- BLOC DE TEXTE:
________

Depuis le 30 mars dernier, l’agence humanitaire de l’ONU a recensé plus de 270 morts. À ce lourd bilan s’ajoute un nombre important de blessés : plus de 29 000, soit deux fois plus que lors de la guerre de 2014. Et leur prise en charge pèse lourdement sur un système de santé déjà menacé d’écroulement, souligne le chef du bureau OCHA à Gaza, Noël Tsekouras. « Je dirais que le service de santé survit, le secteur de santé est attaché à un fil très fin. Mais vous n’allez jamais voir du jour au lendemain le service santé disparaître, c’est une dégradation lente, progressive. »

Seule évolution notable depuis le début du mouvement, un accord négocié en novembre dernier après une violente confrontation armée a permis l’envoi d’une aide du Qatar dans l’enclave et une augmentation des importations autorisées dans la bande de Gaza par Israël. Le nombre d’heures d’électricité par jour est passé de 4 à 12. Mais ces mesures sont loin d’être suffisantes, tempère Noël Tsekouras. « Tout ça est palliatif, rien de tout ça ne permet de redresser la courbe descendante de la situation à Gaza. On n’a pas de statistique qui nous montre qu’il y a des éléments d’économie ou sociaux qui ont changés. »

Pour apporter un vrai changement, les besoins de la Bande de Gaza sont estimés à 100 millions de dollars par mois pendant six mois.

________

- LIGNES BRUTES:
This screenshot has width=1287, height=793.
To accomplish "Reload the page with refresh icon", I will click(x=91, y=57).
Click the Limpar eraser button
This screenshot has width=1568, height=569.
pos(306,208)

________

- CONSIGNES: Extrayez du texte sur Gaza le passage situé entre « Seule évolution notable » et « pendant six mois. », ces deux bornes comprises. Les lignes ne sont d'aucune utilité ici.

- RÉSULTAT FINAL:
Seule évolution notable depuis le début du mouvement, un accord négocié en novembre dernier après une violente confrontation armée a permis l’envoi d’une aide du Qatar dans l’enclave et une augmentation des importations autorisées dans la bande de Gaza par Israël. Le nombre d’heures d’électricité par jour est passé de 4 à 12. Mais ces mesures sont loin d’être suffisantes, tempère Noël Tsekouras. « Tout ça est palliatif, rien de tout ça ne permet de redresser la courbe descendante de la situation à Gaza. On n’a pas de statistique qui nous montre qu’il y a des éléments d’économie ou sociaux qui ont changés. »

Pour apporter un vrai changement, les besoins de la Bande de Gaza sont estimés à 100 millions de dollars par mois pendant six mois.